▸ **Assignment**
Nothing outside the stretch is wanted. Repeat exactly the lines of the listing below from the one that contains "Task: Click the loan amount 11,165,279 cell" through the one that contains "Task: Click the Duplicate button", both ends included.

▸ **The data**
--

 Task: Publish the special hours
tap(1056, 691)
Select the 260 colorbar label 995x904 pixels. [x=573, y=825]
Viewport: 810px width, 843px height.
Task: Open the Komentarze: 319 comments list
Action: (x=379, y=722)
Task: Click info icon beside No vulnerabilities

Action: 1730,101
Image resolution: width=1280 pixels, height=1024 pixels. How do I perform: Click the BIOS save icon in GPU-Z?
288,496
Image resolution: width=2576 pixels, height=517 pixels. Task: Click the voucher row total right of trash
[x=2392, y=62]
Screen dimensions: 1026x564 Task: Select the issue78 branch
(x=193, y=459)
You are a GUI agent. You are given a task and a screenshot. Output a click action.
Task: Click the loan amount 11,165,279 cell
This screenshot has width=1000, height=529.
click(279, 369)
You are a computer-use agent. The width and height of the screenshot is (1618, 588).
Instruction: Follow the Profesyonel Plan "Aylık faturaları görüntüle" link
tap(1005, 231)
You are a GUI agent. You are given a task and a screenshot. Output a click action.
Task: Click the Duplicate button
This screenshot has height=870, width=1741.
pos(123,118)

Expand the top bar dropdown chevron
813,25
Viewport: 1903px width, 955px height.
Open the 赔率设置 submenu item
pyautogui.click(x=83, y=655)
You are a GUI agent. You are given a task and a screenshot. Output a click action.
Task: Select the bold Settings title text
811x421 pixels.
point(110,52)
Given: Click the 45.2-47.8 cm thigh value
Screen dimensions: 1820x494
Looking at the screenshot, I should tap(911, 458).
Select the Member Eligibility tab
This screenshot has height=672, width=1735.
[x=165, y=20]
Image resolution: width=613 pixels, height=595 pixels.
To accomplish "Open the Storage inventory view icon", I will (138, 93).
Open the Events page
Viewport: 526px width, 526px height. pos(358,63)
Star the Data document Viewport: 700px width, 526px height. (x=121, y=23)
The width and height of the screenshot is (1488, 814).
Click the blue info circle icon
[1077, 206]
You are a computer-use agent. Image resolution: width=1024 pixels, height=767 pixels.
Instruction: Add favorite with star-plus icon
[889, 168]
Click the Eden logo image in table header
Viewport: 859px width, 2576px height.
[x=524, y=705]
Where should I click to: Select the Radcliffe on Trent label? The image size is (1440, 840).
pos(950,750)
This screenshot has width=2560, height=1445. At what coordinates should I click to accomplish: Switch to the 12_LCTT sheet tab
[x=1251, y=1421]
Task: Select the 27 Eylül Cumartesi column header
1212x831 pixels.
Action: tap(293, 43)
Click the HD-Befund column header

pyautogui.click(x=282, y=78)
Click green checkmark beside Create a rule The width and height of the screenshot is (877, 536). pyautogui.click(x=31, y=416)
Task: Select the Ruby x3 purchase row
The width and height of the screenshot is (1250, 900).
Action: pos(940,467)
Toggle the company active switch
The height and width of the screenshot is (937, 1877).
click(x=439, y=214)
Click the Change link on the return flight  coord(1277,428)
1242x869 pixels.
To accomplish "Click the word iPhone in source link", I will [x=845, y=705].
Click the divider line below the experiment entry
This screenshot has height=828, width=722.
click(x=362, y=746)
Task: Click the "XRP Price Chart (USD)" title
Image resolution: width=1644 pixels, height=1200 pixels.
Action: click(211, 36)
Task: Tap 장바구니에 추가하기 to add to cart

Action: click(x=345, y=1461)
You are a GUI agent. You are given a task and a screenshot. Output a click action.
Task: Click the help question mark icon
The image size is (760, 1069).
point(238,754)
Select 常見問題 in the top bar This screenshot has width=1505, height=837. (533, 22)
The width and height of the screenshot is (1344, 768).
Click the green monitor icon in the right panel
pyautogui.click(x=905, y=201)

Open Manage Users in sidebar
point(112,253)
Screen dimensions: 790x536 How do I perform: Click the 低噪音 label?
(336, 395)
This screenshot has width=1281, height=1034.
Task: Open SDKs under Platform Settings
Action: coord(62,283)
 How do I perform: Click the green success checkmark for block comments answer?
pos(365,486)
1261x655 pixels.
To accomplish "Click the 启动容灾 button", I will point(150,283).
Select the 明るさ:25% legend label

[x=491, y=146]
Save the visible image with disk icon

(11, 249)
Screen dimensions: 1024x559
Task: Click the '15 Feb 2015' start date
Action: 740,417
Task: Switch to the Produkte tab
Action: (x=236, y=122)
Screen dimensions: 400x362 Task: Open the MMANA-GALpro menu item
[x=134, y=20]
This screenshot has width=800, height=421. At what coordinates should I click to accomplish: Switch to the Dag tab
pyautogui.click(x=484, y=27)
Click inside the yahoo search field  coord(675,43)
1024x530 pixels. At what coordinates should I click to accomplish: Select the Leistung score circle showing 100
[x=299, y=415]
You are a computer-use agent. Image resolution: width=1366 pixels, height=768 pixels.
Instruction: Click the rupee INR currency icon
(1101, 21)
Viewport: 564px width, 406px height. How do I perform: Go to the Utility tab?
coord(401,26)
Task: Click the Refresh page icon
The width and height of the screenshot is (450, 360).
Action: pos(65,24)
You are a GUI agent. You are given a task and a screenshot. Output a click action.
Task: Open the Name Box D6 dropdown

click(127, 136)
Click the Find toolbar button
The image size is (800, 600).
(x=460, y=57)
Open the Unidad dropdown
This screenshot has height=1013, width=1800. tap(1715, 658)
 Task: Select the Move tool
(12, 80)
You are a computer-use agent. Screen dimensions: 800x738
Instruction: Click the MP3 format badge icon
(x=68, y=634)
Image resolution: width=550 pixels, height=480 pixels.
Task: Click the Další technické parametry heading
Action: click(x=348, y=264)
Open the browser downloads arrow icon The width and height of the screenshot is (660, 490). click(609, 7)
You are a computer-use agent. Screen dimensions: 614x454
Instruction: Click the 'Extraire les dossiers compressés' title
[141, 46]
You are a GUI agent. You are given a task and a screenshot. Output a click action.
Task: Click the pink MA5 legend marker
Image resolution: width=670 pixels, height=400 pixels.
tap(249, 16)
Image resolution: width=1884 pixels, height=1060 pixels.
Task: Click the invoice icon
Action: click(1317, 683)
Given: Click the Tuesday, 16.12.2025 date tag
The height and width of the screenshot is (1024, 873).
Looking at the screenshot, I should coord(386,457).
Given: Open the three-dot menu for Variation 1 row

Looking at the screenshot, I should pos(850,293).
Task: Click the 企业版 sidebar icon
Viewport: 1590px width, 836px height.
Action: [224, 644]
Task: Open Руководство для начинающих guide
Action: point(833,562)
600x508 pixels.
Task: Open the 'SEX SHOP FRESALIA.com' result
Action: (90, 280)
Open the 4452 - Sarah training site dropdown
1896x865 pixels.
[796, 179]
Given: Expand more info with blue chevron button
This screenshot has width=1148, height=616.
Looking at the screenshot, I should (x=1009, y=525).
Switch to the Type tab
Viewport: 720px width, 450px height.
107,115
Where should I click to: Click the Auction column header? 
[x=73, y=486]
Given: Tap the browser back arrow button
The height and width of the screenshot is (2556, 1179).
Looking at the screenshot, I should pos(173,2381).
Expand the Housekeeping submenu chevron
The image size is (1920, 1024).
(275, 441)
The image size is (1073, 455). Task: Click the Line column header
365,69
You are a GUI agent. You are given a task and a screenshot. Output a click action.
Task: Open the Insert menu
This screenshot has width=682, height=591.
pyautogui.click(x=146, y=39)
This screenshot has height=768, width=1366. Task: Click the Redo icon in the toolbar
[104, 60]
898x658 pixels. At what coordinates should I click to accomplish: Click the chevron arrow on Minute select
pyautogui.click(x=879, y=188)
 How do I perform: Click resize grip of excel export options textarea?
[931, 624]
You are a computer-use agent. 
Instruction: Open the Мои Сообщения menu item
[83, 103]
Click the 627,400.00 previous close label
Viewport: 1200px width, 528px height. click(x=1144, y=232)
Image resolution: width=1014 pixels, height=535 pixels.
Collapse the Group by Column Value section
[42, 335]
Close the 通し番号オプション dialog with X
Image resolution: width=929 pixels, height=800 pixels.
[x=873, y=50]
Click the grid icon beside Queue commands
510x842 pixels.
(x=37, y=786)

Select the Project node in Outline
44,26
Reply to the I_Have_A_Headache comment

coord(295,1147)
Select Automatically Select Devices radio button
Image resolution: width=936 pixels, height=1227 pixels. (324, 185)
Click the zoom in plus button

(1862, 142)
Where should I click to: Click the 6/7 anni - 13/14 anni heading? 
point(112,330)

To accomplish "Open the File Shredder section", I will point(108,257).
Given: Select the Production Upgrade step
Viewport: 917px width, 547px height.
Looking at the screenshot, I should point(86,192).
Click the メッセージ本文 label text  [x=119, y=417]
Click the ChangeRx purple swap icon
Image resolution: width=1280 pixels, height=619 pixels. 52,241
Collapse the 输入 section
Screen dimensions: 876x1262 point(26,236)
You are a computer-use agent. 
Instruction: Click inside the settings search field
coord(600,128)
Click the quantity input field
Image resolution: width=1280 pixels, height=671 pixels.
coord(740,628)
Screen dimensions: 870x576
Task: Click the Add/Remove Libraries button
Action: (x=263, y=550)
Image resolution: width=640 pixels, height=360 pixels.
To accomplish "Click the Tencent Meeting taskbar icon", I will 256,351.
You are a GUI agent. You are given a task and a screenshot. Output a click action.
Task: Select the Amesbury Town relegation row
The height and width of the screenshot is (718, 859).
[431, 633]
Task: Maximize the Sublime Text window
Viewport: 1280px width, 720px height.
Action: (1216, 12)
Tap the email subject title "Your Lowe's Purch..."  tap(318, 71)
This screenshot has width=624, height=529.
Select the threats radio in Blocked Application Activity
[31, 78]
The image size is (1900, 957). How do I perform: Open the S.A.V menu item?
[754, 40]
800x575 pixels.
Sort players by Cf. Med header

--

▸ **Output of the task**
Task: Click the loan amount 11,165,279 cell
This screenshot has width=1000, height=529.
click(279, 369)
You are a computer-use agent. The width and height of the screenshot is (1618, 588).
Instruction: Follow the Profesyonel Plan "Aylık faturaları görüntüle" link
tap(1005, 231)
You are a GUI agent. You are given a task and a screenshot. Output a click action.
Task: Click the Duplicate button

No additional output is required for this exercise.